Vom Konzert im kleinen Backstage in die ausverkaufte Musik-Arena auf dem Tollwood – und das in nur acht Monaten! Die Indie-Pop-Band Von Wegen Lisbeth schreibt gerade ihr eigenes Märchen. Als die rund 6000 Fans das erste Mal Lärm machen, sind die fünf Jungs auf der Bühne sprachlos. „Vielleicht sollten wir öfter mit den Kytes zusammenspielen“, sagt Sänger Matthias Rohde und grinst. Die Münchner Kytes hatten als Vorband mit ihrem elektronischen Indie-Rock das Zelt bereits aufgeheizt und viele zum Tanzen animiert.
So richtig brechen die Dämme aber, als Von Wegen Lisbeth die Hit-Single „Meine Kneipe“ anstimmen. Komplett textsicher unterstützen alle im Zelt die Band, die ihrerseits den riesigen Chor feiert. Neben eingängigen und tanzbaren Songs zeichnet sich die Musik der Berliner Gruppe durch pfiffige, gesellschaftskritische Texte aus.
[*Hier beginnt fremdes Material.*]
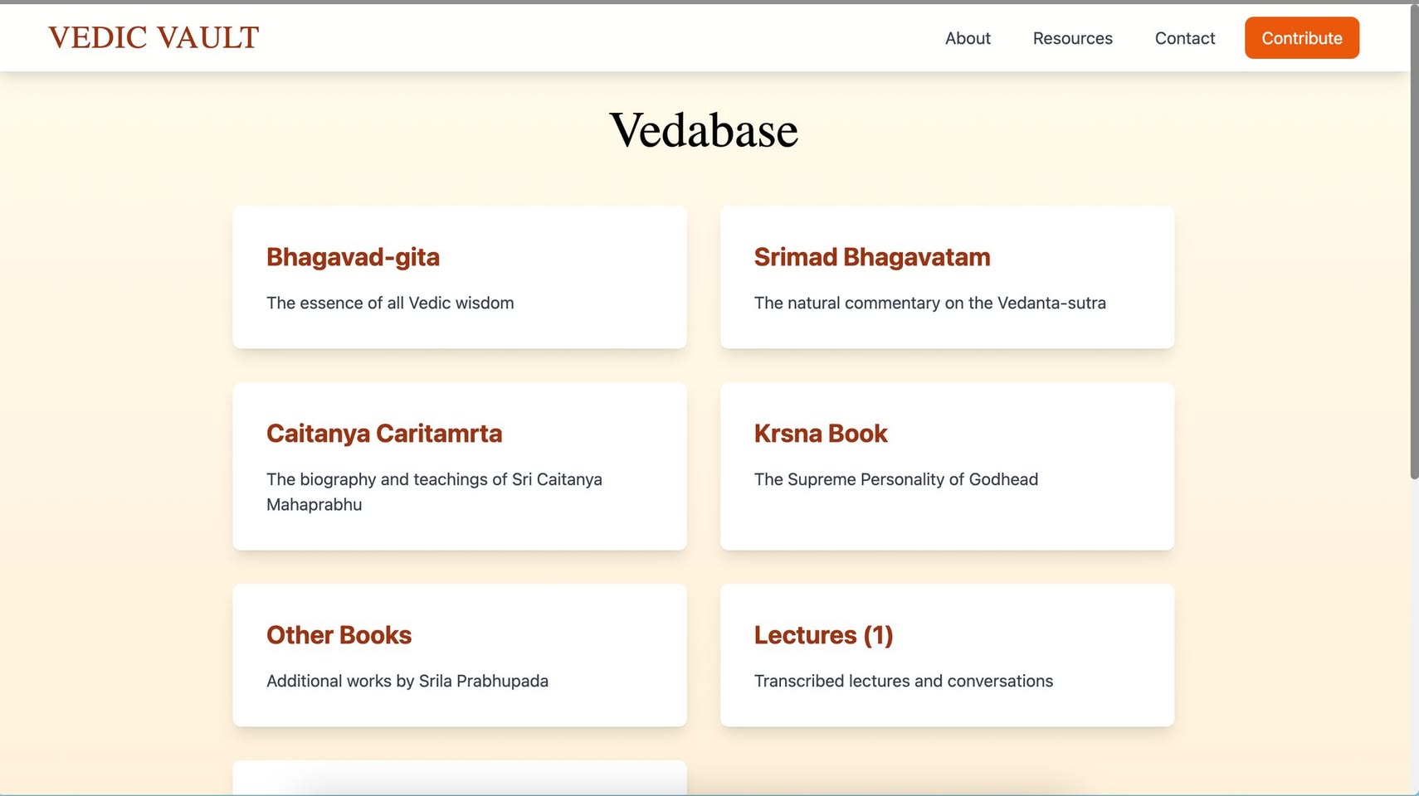Open the Lectures (1) section title
Viewport: 1419px width, 796px height.
click(823, 635)
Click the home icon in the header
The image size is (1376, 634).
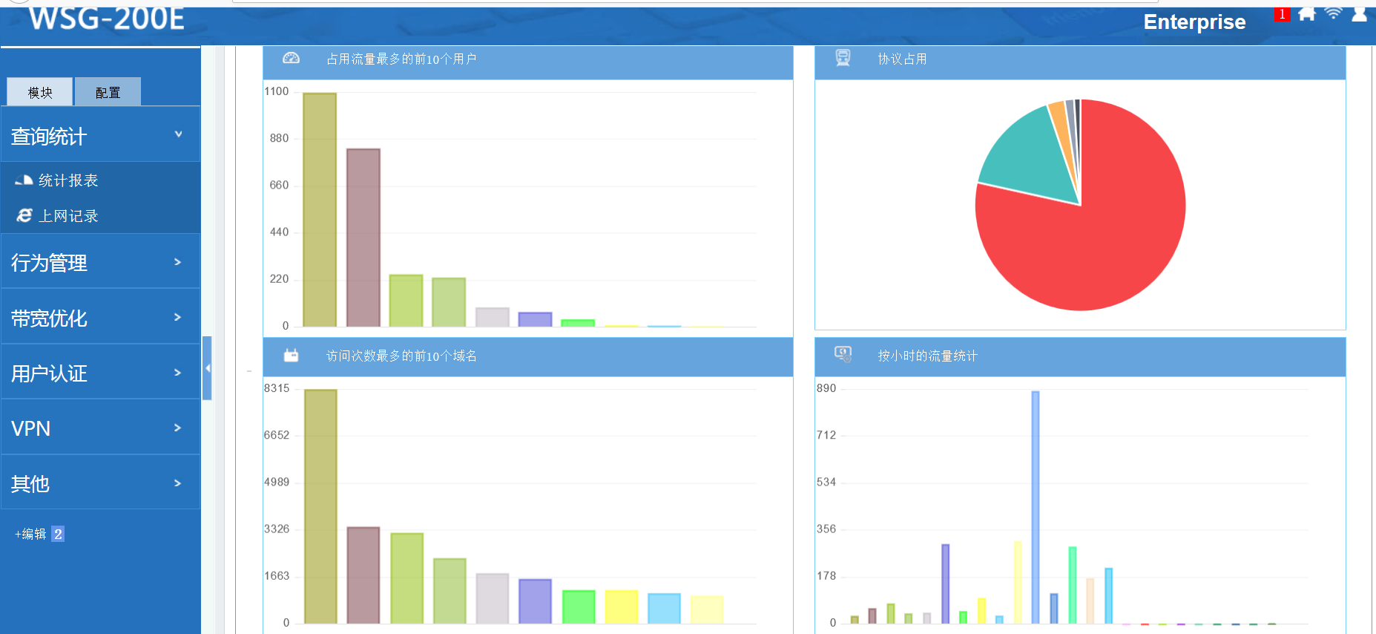click(x=1306, y=14)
Klug platziert ist ein gegen die AfD gerichteter Aufkleber auf dem Keyboard, der das ganze Konzert über beim Einblenden der Band auf den Leinwänden zu sehen ist. Politische Ansagen gegen den Rechtsruck in Deutschland runden das Bild ab.
Vor der Show hatte die Truppe beim Treiben in der Isar bereits eine erste Münchner Prüfung zu überstehen. „Ich hatte noch nie so eine Nahtoderfahrung wie heute“, gesteht Rohde. „Wie krass, dass es einfach einen Fluss mitten in der Stadt gibt! Das Einzige, was wir aus Berlin kennen, sind Fahrräder in der Spree oder Ratten in der Stadt.“ Die perfekte Überleitung zum Song „Chérie“, der mit Augenzwinkern ein verlorenes iPhone im Landwehrkanal thematisiert. Die Nummer „Bitch“ lässt die Temperaturen im schwülen Zelt weiter steigen. Dabei verzichtet die Band wie gewohnt auf den diskriminierenden Refrain, den sie dem fröhlichen Chor der Fans überlässt. Um heisere Kehlen scheint sich heute niemand Sorgen zu machen, jedes Lied wird lauthals mitgesungen.
Zur Zugabe darf jemand aus dem Publikum auf die Bühne, der die Rap-Einlage beim Song „Fundbüro“ übernimmt und das bravourös meistert. „Elon“ zum Abschluss animiert noch einmal das gesamte Publikum zum Tanzen, Springen, Eskalieren. Von Wegen Lisbeth hinterlassen eine komplett nasse Fanmenge – und das ganz ohne Isarbad.